Первым войдя в аудиторию и взяв билет, я сел готовиться. Бунин задерживался, экзамен принимала его помощница и коллега — Татьяна Фёдоровна Саваренская, женщина безупречной аристократичной внешности.

Вторым, из трёх вопросов в моём билете, была Венеция. Нужно было нарисовать её план с названиями каналов, мостов, площадей, указать расположение основных архитектурных памятников и скульптурных композиций, назвать даты их создания и имена художников. Прошло отпущенное на подготовку билета время, а Бунин так и не появился. Рассказав Саваренской о шумерских городах, о памятниках Венеции и работе «мичуринской» комиссии по реконструкции Москвы, я покинул аудиторию с оценкой «отлично» в зачётке и горечью в душе — впервые полученный мною высший балл меня не радовал. Прошёл ещё семестр и на весенней сессии бунинская «пятёрка» попала-таки в мою зачётку.
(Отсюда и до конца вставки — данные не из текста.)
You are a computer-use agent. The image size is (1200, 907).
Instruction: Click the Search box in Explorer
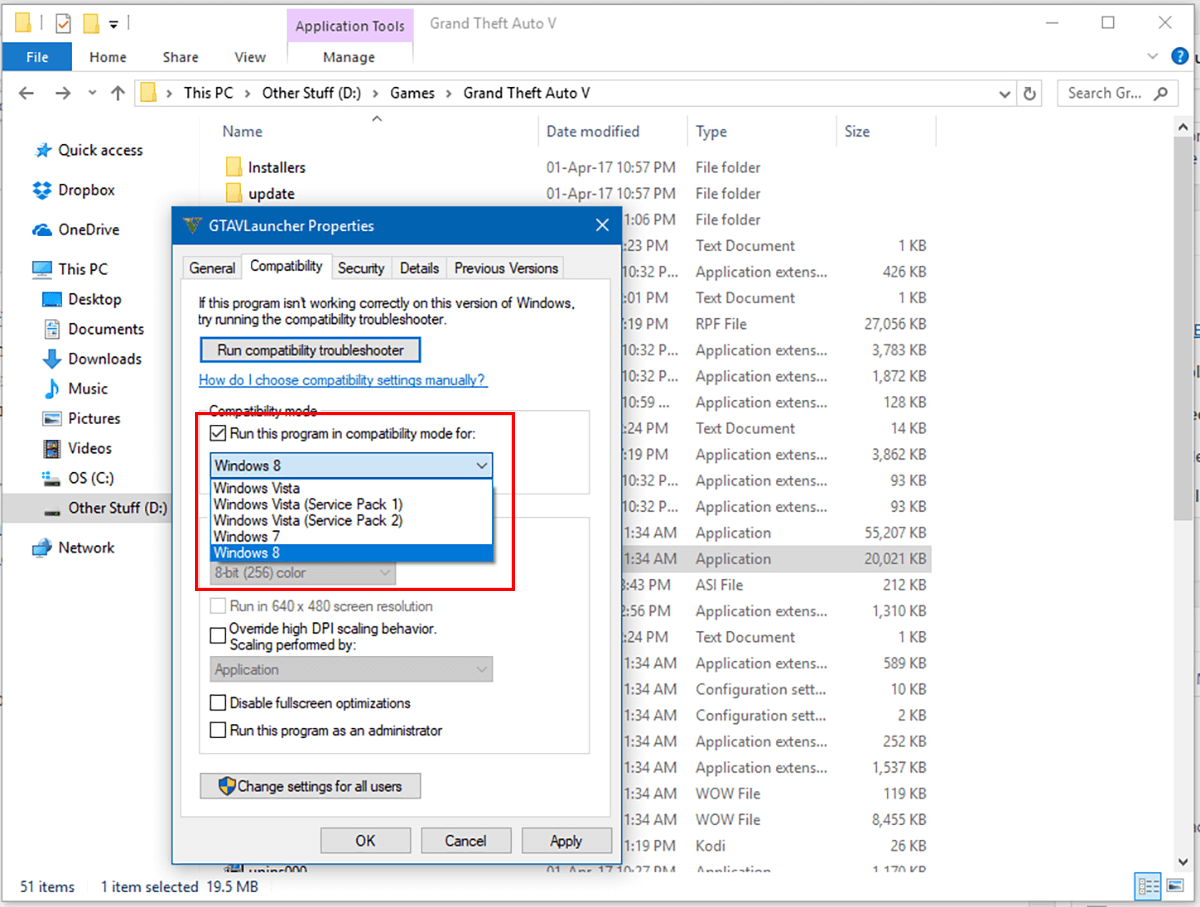point(1103,93)
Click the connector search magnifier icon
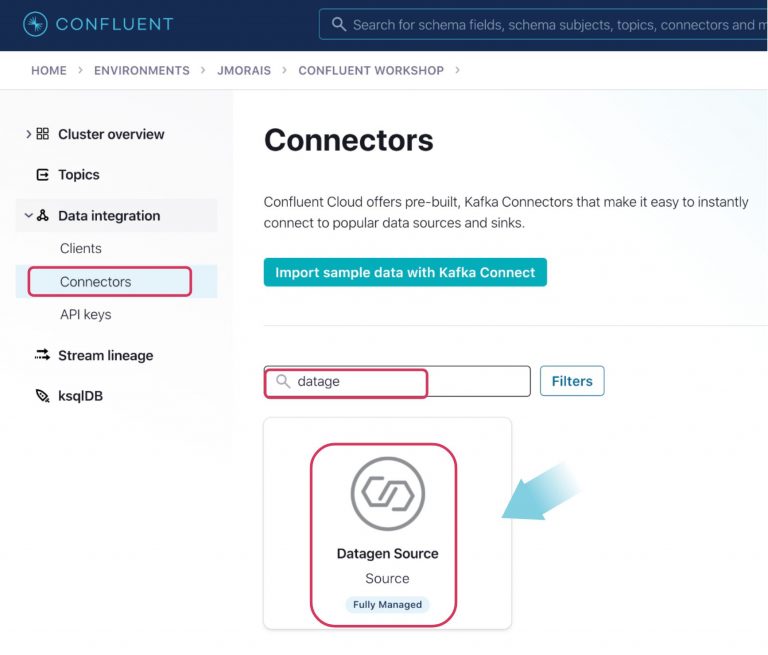The height and width of the screenshot is (655, 768). pos(283,381)
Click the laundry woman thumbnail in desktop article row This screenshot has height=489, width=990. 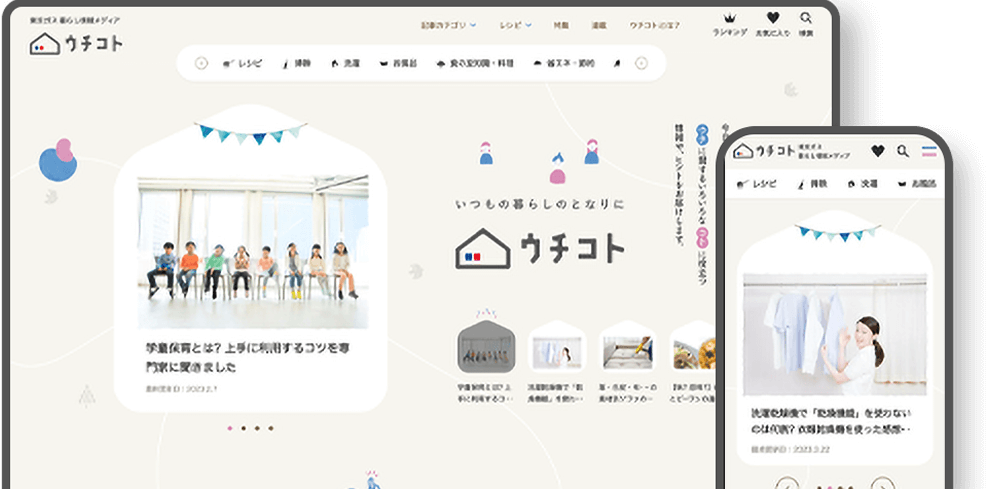tap(558, 352)
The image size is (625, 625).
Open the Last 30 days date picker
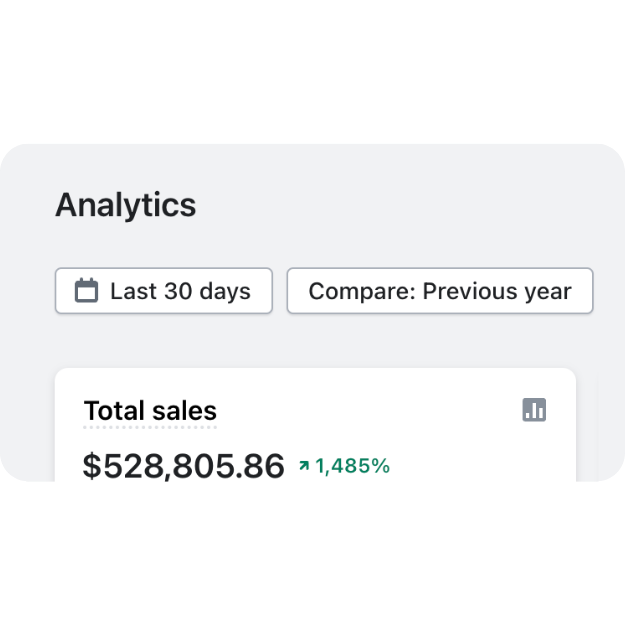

Наверное, каждый, кто приезжает впервые в Венецию, уже заочно знаком с ней по книгам и путеводителям, картинам Каналетто и кинофильмам. И смешанное чувство узнаваемости, вероятно, не одного меня посетило в этот солнечный сентябрьский понедельник.

Венеция оказалась родной и знакомой, как бабушкин дом в деревне из далёкого детства. Как выяснилось через пару дней — и Рим оказался таким же, давно знакомым и удивительно родным городом. Образы исторических героев, художников и скульпторов, кондотьеров и пап, императоров и рабов, великих учёных и полководцев — все они давно жили в моей памяти. Теперь я приехал к ним в гости, как в страну сказок, из которой мы все когда-то вышли.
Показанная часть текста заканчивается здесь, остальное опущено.